_What is expected:_
Report each line of the entries that includes "Hilfe" by copying it.
------ Records shown
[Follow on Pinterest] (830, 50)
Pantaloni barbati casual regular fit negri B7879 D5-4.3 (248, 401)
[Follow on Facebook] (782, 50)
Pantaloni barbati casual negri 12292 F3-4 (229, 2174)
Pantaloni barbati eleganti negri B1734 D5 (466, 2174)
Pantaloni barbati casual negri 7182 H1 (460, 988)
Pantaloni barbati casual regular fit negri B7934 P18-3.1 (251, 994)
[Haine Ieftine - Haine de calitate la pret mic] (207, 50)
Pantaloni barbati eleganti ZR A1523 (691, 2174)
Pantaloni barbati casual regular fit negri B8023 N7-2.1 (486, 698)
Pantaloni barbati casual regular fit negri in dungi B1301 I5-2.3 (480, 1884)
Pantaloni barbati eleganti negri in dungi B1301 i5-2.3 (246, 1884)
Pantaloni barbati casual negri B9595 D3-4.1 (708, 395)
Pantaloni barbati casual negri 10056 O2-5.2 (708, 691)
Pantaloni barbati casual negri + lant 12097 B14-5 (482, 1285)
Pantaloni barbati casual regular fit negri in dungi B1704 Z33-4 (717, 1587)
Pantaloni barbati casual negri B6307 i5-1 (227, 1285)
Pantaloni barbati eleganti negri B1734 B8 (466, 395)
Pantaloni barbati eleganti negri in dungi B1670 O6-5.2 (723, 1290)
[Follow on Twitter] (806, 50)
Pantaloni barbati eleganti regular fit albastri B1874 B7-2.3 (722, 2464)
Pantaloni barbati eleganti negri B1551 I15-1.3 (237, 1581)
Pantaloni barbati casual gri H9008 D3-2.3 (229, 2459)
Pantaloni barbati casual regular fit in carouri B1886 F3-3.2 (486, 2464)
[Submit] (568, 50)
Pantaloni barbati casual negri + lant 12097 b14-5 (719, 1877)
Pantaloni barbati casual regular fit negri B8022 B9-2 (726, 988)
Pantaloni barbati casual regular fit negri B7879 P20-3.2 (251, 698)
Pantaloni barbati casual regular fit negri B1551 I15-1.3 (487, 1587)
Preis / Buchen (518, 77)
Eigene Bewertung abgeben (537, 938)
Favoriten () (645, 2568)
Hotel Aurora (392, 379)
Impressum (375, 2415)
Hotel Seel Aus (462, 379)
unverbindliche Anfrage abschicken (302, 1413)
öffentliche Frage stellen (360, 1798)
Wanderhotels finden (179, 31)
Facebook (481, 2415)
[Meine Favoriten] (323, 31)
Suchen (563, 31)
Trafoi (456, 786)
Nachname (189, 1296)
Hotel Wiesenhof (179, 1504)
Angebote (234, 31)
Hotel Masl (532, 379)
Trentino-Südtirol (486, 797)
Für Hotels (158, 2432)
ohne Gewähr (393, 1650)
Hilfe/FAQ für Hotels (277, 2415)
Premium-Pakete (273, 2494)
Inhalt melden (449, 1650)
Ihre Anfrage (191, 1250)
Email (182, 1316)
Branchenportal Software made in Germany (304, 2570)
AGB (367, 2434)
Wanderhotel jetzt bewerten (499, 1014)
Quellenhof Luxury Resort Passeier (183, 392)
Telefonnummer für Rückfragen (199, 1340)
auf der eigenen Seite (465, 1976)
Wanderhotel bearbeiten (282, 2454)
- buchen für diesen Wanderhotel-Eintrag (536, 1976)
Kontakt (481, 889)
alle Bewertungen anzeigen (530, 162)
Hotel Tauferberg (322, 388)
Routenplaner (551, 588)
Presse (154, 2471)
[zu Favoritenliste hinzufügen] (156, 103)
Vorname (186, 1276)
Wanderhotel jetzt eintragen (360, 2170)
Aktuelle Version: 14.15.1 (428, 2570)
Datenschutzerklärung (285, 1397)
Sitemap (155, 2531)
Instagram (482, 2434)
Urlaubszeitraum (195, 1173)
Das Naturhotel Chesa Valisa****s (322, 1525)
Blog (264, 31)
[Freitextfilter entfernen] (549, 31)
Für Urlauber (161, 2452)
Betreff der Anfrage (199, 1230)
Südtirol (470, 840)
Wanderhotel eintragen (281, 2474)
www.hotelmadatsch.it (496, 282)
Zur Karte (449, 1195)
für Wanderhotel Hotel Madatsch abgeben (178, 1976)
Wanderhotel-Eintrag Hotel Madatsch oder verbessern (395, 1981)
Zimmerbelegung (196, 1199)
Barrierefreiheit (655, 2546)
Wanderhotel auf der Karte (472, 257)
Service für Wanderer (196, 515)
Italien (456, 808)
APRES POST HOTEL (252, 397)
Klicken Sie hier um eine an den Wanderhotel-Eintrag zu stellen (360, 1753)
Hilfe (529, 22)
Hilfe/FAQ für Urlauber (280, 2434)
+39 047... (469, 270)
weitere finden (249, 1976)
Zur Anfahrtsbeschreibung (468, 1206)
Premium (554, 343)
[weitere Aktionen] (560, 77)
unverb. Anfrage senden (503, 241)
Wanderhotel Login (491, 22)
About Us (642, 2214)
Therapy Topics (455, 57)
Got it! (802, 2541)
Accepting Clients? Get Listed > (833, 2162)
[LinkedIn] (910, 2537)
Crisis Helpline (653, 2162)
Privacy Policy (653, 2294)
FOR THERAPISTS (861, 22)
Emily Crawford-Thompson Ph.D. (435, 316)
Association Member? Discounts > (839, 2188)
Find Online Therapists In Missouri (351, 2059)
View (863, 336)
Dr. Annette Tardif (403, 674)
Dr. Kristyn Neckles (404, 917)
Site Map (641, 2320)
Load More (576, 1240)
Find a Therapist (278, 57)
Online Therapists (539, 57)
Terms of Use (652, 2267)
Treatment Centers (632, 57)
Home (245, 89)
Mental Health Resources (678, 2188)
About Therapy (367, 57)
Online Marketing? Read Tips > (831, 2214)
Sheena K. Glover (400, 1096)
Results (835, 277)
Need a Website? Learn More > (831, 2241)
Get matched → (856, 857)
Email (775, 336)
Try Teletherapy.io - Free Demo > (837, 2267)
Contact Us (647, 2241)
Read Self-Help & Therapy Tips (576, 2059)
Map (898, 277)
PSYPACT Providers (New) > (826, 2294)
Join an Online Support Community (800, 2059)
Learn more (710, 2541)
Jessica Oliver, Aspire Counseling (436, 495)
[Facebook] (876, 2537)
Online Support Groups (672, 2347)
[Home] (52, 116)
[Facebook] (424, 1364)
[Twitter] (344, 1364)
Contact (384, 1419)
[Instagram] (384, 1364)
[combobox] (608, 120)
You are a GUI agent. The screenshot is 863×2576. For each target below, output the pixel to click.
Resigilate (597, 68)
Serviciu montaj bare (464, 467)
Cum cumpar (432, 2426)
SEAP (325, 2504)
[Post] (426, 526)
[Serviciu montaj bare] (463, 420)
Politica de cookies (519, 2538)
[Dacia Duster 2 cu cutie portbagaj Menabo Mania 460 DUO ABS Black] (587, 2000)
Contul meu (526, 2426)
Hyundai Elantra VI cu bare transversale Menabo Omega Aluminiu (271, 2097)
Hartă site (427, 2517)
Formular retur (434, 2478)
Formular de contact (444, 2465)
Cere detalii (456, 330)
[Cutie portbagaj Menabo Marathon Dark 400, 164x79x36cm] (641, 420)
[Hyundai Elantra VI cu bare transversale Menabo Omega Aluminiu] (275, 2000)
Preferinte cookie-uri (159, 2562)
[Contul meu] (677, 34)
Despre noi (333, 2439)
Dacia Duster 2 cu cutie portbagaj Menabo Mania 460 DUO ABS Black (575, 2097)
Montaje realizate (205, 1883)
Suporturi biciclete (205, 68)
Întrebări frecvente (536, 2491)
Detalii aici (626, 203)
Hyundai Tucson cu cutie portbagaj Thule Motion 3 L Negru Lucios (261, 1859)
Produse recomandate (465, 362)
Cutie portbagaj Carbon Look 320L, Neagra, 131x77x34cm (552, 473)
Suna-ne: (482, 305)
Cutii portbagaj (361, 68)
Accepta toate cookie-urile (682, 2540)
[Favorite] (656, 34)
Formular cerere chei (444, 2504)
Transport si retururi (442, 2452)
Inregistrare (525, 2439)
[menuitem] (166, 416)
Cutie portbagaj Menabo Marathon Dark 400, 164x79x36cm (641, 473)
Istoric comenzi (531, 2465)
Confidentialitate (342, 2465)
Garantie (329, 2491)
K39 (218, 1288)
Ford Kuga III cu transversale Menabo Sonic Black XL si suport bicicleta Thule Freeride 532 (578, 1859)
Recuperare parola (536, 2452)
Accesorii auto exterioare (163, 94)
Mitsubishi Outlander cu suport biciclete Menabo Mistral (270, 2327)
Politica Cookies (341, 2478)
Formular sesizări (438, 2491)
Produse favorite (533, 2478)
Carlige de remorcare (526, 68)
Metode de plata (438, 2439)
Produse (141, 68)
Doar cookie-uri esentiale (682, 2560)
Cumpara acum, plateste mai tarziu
------------
_Solution to the exercise:_
Hilfe/FAQ für Hotels (277, 2415)
Hilfe (529, 22)
Hilfe/FAQ für Urlauber (280, 2434)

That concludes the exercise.